**PROBLEM STATEMENT**
Please repeat the lines below, exactly and only, from the one that holds "older (43, 2290)" through the one that holds "[Youtube] (363, 128)".

___ DATA SHOWN ___

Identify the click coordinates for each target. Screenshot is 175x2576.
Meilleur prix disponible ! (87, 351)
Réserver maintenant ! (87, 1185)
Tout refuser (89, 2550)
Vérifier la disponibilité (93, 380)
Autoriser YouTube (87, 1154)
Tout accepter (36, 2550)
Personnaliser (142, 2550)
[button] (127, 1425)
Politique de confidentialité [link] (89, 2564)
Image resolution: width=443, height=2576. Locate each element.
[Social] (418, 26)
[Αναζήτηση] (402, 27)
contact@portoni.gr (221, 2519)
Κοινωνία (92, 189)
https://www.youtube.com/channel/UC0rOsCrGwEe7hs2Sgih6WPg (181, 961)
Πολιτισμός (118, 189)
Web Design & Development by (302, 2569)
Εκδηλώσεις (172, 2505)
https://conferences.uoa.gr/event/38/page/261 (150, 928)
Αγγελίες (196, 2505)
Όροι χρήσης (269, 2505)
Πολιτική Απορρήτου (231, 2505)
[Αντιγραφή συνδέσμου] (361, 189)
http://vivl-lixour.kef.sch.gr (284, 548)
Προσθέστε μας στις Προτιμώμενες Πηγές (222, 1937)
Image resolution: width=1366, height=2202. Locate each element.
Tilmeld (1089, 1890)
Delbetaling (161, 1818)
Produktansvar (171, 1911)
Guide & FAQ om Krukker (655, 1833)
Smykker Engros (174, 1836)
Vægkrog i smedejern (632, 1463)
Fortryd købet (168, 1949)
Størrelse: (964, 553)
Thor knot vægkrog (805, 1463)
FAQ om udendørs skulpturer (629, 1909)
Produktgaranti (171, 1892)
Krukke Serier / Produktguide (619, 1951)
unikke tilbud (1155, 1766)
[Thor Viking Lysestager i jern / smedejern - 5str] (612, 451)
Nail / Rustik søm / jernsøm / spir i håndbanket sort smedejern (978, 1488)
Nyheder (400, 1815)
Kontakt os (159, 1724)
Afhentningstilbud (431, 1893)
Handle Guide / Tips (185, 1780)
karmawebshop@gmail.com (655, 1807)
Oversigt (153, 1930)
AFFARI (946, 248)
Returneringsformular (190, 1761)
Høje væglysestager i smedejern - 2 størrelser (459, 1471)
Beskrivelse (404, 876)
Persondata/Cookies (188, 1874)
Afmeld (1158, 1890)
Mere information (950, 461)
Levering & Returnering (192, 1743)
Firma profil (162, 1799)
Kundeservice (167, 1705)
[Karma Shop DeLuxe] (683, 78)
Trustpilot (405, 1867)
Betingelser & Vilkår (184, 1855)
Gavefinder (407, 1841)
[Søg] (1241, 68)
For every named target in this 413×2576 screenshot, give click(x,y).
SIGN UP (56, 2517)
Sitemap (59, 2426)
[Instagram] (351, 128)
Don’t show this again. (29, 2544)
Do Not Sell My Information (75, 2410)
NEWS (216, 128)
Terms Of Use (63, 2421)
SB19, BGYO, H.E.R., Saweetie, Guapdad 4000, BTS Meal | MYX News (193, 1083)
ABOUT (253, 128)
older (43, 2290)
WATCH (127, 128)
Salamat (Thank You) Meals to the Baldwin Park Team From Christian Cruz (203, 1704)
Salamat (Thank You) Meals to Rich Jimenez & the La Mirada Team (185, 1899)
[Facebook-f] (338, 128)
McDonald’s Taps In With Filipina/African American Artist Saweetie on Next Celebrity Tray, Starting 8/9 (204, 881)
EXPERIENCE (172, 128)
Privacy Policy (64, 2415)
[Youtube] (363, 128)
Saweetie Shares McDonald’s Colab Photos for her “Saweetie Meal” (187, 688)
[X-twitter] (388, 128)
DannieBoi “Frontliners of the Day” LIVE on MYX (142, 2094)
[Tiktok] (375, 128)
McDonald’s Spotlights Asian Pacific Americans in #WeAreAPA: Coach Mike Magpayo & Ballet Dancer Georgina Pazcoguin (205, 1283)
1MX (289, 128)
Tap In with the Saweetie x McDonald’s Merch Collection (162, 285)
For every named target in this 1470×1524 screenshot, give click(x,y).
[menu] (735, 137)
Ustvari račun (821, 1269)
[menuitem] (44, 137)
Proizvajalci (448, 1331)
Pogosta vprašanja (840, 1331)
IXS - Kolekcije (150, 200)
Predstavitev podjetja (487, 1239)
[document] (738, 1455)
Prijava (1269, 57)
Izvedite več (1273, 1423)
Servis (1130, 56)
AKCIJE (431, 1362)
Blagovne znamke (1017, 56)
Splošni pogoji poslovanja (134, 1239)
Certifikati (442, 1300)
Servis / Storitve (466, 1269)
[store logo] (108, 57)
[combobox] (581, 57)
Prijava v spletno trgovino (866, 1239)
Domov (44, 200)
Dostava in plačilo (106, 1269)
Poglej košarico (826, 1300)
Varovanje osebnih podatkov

___

**SOLUTION**
older (43, 2290)
WATCH (127, 128)
Salamat (Thank You) Meals to the Baldwin Park Team From Christian Cruz (203, 1704)
Salamat (Thank You) Meals to Rich Jimenez & the La Mirada Team (185, 1899)
[Facebook-f] (338, 128)
McDonald’s Taps In With Filipina/African American Artist Saweetie on Next Celebrity Tray, Starting 8/9 (204, 881)
EXPERIENCE (172, 128)
Privacy Policy (64, 2415)
[Youtube] (363, 128)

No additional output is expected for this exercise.